Paro a moto exatamente onde estava. Pego a katana, uma lanterna pois deve escurecer em menos de duas horas, verifico se as pistolas estão carregadas e entro na trilha do lobo. Ando uns 600 metros e vejo um arame farpado. Pego a faca na cintura e corto o arame com o gancho da faca. Continuo andando em direção à fumaça. Encontro um pequeno penhasco com um fino rio ao fundo. Procuro por onde passar. Decido, antes de tudo, tomar um banho. Levanto a camisa para cheirar o meu peito. Pareço uma academia de musculação. Cheiro de suor seco e velho. Se existirem pessoas, quero chegar sem assustar.

Desço até o rio, tiro a roupa e tomo um banho. Um bom banho. Tão relaxante e fria a água que adormeço uns instantes. Aprumo-me e volto a seguir a trilha da fumaça. Subo e desço os morros na mata. Algumas vezes as árvores não me deixam ver o céu. Mas logo vejo que a origem da fumaça está próxima. Noto que vem de uma clareira. Ao me aproximar, vejo que a clareira está repleta de grandes blocos de pedras e algumas cavernas. Algumas bem pequenas. Outras já tomadas pela escuridão. Vou andando entre as pedras, olhando em volta e procurando pessoas. Vejo nos chãos o lixo deixado pelo ser humano. Muitas construções de madeira e muitas pioneirias de acampamento. Varais, mesas, tendas. Roupas e utensílios por toda parte. Mas ninguém aparece. Decido gritar e meu grito assusta os animais ao redor, que respondem fugindo. Após a zoeira da fuga, o silêncio. Fico indignado por cair novamente na armadilha da esperança de encontrar alguém. Não existe mais alguém. Nem sei quantos anos já gastei viajando por todos os lados para ver se encontro outra alma viva. Quantas vezes não fui esperançoso e fiquei totalmente desiludido. E mais uma vez encontro os restos da morte.

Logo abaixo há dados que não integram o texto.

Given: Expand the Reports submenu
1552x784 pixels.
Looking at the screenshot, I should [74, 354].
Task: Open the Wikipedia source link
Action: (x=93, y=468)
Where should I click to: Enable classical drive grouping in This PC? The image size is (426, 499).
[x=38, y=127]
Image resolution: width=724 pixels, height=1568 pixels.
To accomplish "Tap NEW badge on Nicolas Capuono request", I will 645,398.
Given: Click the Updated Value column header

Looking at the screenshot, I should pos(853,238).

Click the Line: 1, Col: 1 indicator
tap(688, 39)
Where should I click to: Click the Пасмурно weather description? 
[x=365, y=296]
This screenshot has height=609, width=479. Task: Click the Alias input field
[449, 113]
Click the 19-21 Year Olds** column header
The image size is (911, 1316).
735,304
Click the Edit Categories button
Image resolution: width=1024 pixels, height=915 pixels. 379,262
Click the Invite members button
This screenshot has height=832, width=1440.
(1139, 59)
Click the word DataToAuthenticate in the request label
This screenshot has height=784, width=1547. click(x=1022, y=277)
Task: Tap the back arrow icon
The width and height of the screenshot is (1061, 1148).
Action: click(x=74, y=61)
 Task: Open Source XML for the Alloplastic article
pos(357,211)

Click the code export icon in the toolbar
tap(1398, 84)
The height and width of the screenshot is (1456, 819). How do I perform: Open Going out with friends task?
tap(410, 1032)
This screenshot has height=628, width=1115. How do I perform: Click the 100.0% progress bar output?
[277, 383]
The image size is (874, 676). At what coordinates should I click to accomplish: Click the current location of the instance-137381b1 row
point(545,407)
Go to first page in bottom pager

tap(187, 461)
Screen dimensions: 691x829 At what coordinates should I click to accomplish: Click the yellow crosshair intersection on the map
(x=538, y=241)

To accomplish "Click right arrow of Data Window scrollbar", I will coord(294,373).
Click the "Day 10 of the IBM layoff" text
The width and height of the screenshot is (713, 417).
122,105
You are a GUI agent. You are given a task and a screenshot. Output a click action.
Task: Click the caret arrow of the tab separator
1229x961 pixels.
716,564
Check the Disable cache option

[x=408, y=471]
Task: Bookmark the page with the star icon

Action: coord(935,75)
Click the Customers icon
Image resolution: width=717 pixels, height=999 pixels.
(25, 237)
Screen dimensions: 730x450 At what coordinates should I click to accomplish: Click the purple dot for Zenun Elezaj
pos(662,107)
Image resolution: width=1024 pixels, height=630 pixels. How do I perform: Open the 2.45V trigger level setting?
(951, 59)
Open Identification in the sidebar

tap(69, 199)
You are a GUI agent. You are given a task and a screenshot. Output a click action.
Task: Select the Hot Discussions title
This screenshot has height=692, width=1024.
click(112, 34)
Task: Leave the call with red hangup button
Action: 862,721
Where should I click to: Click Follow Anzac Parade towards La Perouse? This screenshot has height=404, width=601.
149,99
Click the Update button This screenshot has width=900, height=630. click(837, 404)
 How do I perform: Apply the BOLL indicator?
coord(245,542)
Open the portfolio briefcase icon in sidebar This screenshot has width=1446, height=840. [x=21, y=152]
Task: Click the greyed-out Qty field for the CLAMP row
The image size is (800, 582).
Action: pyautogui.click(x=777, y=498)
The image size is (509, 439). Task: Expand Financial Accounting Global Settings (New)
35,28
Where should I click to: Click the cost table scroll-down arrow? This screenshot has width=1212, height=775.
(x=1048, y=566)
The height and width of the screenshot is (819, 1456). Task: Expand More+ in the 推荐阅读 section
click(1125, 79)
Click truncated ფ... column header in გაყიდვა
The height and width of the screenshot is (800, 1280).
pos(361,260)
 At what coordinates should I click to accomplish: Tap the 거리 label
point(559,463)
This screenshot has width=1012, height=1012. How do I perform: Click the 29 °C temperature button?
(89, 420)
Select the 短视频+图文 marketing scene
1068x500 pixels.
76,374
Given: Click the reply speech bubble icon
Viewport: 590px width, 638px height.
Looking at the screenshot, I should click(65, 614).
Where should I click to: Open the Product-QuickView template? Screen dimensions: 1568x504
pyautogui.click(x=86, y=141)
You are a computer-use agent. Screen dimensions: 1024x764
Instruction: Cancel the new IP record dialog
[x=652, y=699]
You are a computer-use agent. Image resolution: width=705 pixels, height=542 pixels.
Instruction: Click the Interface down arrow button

Aqui devia ser mais um acampamento humano no meio do nada. Fugindo das criaturas, milhares de pessoas se alojaram nas matas. O grande erro desses grupos foi não criar um sistema de guarda incessante, pois os mortos não paravam. A gente tinha que dormir, cagar, comer, cuidar das feridas e dos feridos. Tínhamos que carregar os doentes e montar acampamentos e sistemas de defesa. E os mortos simplesmente vinham nos comer. E quando não conseguiam nos comer, ao menos davam uma mordidinha aqui e outra ali. Assim, conseguiam mais gente para suas fileiras. Demoramos para descobrir que devíamos destruir o cérebro daqueles que eram contaminados. E em menos de cinco horas, pois senão já seria aquela zona, para matar (de novo) o morto que estava entre nós.

Eu caíra novamente na triste esperança de encontrar outro vivo. E de preferência mulher, pois outro homem seria muito irônico. Antes de voltar para a moto, olho de novo para a fumaça. Vejo exatamente o local de onde ela sai. Um barril cortado ao meio com piche queimando. Este fogo poderia durar anos. Mijo em cima para apagá-lo e não alarmar falsamente um outro possível vivo que passasse por ali.

Quando alcanço a moto já passa das 7 da noite. Como alguma coisa, acomodo-me da melhor forma no saco de dormir, meio apoiado num tufo de capim-gordura que colhi para usar como colchão e bebo alguns goles da Urucuiana.

Bebo outros goles entre pensamentos inúteis. E o escuro do sono chega junto à tontura da bebida.